Offense, while not exactly an afterthought, was more often a byproduct of their tenacity than anything they produced in a half-court set.
So it only makes sense that what never came naturally in the first place would take time to develop in a different system, namely new coach Bruce Weber's motion offense.
"I don't think we'll ever be an offensive juggernaut by any means, but we should be better than what we have," said Weber, whose Wildcats especially have struggled against elite opponents as evidenced by their losses to No. 2-ranked Michigan and No. 14 Gonzaga. "It's us learning, them learning and just figuring out what the best thing is for our team."
The Wildcats, 7-2, shot just 36.7 percent from the field in falling 71-57 to Michigan in the finals of the NIT Season Tip-Off and 33.3 percent last Saturday in their 68-52 setback against Gonzaga. They face a similar test at 7 tonight when they take on No. 8-ranked Florida (8-1) at the Sprint Center.
"It's a challenge, but it's a great opportunity for our guys," Weber said. "I think our biggest thing is, can we do it for 40 minutes.

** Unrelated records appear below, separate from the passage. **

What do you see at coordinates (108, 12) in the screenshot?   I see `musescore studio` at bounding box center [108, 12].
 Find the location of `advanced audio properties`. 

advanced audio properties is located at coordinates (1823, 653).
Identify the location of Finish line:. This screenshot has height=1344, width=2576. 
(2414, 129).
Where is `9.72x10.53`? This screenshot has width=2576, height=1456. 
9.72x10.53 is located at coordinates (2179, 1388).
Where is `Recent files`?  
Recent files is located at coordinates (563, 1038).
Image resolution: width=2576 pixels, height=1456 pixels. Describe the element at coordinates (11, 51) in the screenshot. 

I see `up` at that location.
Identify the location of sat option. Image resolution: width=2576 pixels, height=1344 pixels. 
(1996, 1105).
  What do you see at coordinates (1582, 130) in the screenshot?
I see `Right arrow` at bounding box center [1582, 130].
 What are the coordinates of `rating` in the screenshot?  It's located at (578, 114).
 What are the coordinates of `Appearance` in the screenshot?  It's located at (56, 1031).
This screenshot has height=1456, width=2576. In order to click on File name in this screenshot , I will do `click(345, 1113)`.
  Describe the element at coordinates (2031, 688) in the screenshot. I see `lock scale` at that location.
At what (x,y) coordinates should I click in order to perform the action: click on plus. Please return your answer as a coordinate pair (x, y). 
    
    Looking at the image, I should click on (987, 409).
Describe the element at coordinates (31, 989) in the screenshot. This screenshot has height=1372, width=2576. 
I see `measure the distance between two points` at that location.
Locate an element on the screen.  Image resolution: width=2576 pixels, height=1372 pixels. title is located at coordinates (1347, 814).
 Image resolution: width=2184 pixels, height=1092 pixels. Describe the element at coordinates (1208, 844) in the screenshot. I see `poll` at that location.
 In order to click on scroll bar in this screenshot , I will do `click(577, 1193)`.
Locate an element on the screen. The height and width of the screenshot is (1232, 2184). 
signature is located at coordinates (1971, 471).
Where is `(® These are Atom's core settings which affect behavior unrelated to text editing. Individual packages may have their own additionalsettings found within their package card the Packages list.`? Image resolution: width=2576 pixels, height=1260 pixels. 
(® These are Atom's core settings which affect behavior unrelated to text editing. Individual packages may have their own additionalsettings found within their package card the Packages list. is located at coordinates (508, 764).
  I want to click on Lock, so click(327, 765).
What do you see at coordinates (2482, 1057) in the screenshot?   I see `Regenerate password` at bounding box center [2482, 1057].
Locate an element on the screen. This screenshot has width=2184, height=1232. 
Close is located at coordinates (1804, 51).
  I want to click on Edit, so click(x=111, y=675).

"We've done it for 20 against teams, but we haven't been able to do it for 40 and that will be a big key for us in having success in a game like this."
K-State trailed Michigan by five at halftime and Gonzaga by just one, then wilted after intermission. That, not their half-court offense, has been the Wildcats' biggest bugaboo.
"That has been the second-biggest concern — getting people to know what to do next in our offense and getting people to the right spots," he said. "But our biggest assignment is staying together for two halves.
"Against Gonzaga and Michigan we only played well for the first half of each game and we shot the ball poorly in both games and took a lot of bad shots. We've just got to focus on taking good shots at the beginning of the halves and we'll be all right."
The Wildcats are shooting 42.2 percent as a team, down from 43.9 all of last year. Leading scorer Rodney McGruder has run hot and cold, going 1 for 9 from the floor against Gonzaga but coming back with a 26-point effort Tuesday night in a 78-69 home-court victory over Texas Southern.
Southwell, a 6-foot-6 junior who drew his first start of the season against Texas Southern, scored eight points and grabbed seven rebounds with three assists. His 6.5 points per game rank fifth on the team and he leads the Wildcats both in field goal percentage at 52.5 and in 3-point accuracy with 43.8 percent.
"I think we're getting better," said Southwell, who started in place of the injured Nino Williams, creating a four-guard lineup with McGruder, Angel Rodriguez and Will Spradling surrounding post player Thomas Gipson. "That showed by Rodney having a big game against Texas Southern.
"Once we get him going and get a couple of other guys going, we'll be fine."
Defensively, the Wildcats have held opponents to 39.1 percent from the field and 26.5 percent from 3-point range. They also have an average rebounding advantage of close to nine a game.
"It's enough to keep you in games," Southwell said. "If you do that for two halves, you can win games.
"But against bigger teams and better teams like the Floridas and Gonzagas, you're going to have to score the ball and make shots.
"Hopefully we can do that (tonight)."
The two don't need to be mutually exclusive, according to Weber. Offensive rebounding and defense have fueled many a Wildcat victory in recent years.
"If you stop people, you break their spirit a little bit and now you may get an easy transition basket, so that's important," he said.
Even when they execute their offense, they still have to convert.
"When you shoot shots and you make baskets, you definitely feel like the offense is doing better," Weber said. "When you don't make 'em, you can run great offense and miss shots and say, "Awww ..."
The Wildcats will have to be on top of their game against a Florida team that has dominating victories over Wisconsin (74-56), Marquette (82-49) and Florida State (74-47) while losing only at No. 4 Arizona. The Gators have four starters scoring in double figures, led by guards Mike Rosario (12.9 ppg) and Kenny Boynton (12.6), with post player Erik Murphy adding 11.6 and forward Patric Young 10 points and 6.9 rebounds.
"I really believe they might be the best team we've faced," Weber said. "They just keep coming at you in so many ways and never let you relax."